Howard and Smith, sisters who grew up in New Jersey but moved to California, began their Everything Obama venture woefully ignorant of just how many vendors were out there hawking goods.
“We didn’t know that a lot of people had been selling Obama (items) for a while, and sometimes what you don’t know won’t hurt you,” admits Howard, who thinks they may have been deterred from going ahead had they known about all the competition.
The two started cautiously at first; selling in front of Smith’s Windsor Hills home, then moving in front of a Bank of America in Ladera Heights.
“People were eating it up. It was amazing. We couldn’t (keep) enough,” recalls Smith, who said the response came from across the spectrum–Asian, Hispanic, White and Black.
“And the closer we got to the election, it was just crazy . . . good crazy,” added Smith.
Convinced that what they had was winner, the sisters bought plane tickets to Washington, D.C., arranged to stay with a sister living in the capital and also applied to become one of the inauguration vendors. Then they went a step further.
“I said ‘Debra, let’s see if we can find a store to lease,” explains Howard, who had been following Obama since 2004.
A friend’s referral to a D.C. realtor paid off with a 1,900 square foot downstairs store on U Street and the ability to set up their Everything Obama store.
The retail outlet was not too far from Ben’s Chili Bowl, a 50-year-old Black owned eatery, where Obama became only the second person to eat there free.

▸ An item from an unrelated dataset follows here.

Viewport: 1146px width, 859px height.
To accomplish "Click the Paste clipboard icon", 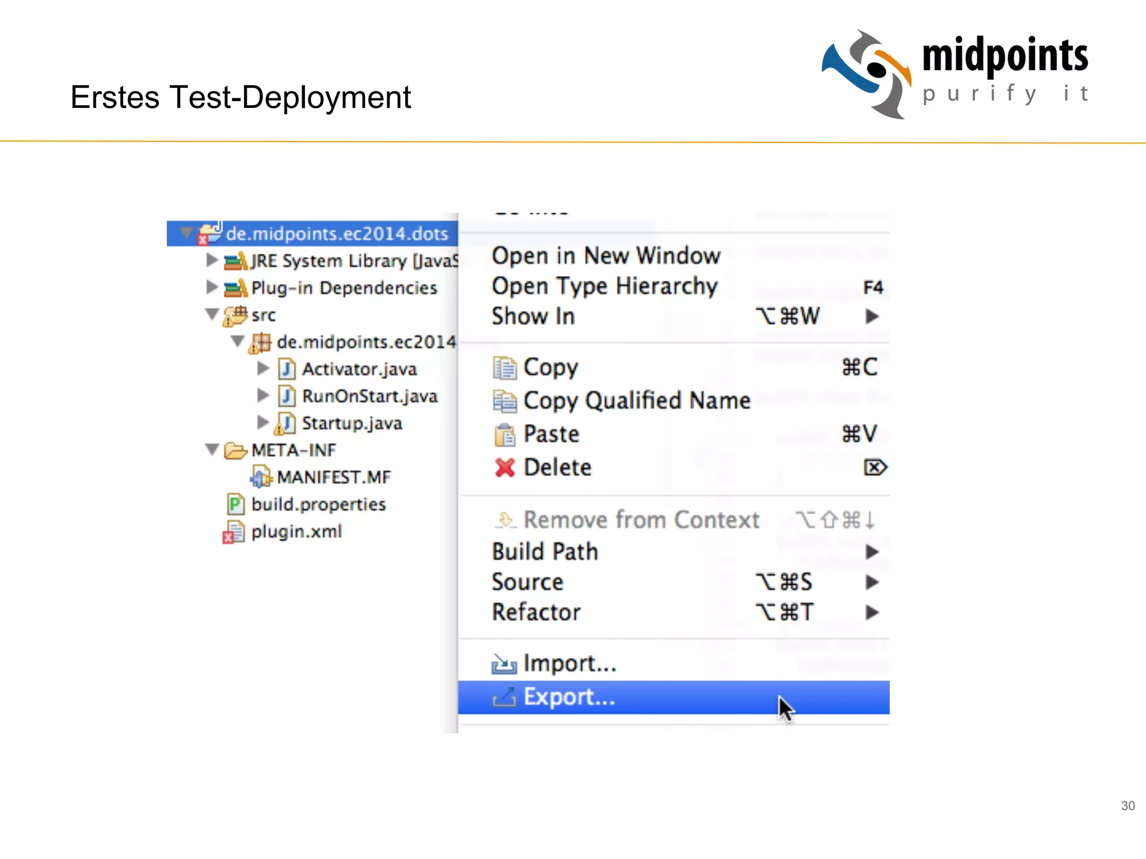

The sister’s store sold everything you could image that carried Obama’s image. There was air freshener, flip flops, T-shirts, soap, hats, etc.
“We had people from around the world; from everywhere buying things to take back as souvenirs to friends and family,” says Smith.
But Howard and Smith’s shop became more than just a specialty retail location. It became some place cab drivers dropped off passengers to shop. It became the headquarters for taking a photo with a life-sized Obama cut-out. It also became a place were one day folks started dancing in the aisles.
“It was midnight on Martin Luther King’s birthday,” remembers Smith. “Stevie Wonder’s song came on, and we were just grooving to Happy Birthday to you, and the next thing we know, people came in and saw us kind of grooving. That song went off, and another came on, and we had a Soul Train line going on.”
And then there was Lee Jackson, a customer who came in and enjoyed the hospitality so much that he went across the street to another noted spot, Cake Love, and bought cake and coffee and brought it back.
The whole thing was an amazing experience, said Howard and Smith, who estimated that they spent about $25,000 setting up and operating the store for that two-week period.
And while the two said they did not necessarily make a “killing,” it was something that they will always remember and treasure.
“Its something we can hand down to our grandchildren,” points out Howard. “We didn’t know what to expect. When we got there, to see it all unfold in front of our eyes . . . .”
Today, the sisters have closed their brick and mortar store, and migrated to the Internet at www.everythingobamaonline.com, and sales have definitely slowed down. But that sense of camaraderie, and unity that they experienced in Washington, D.C. has left an indelible imprint on their psyche.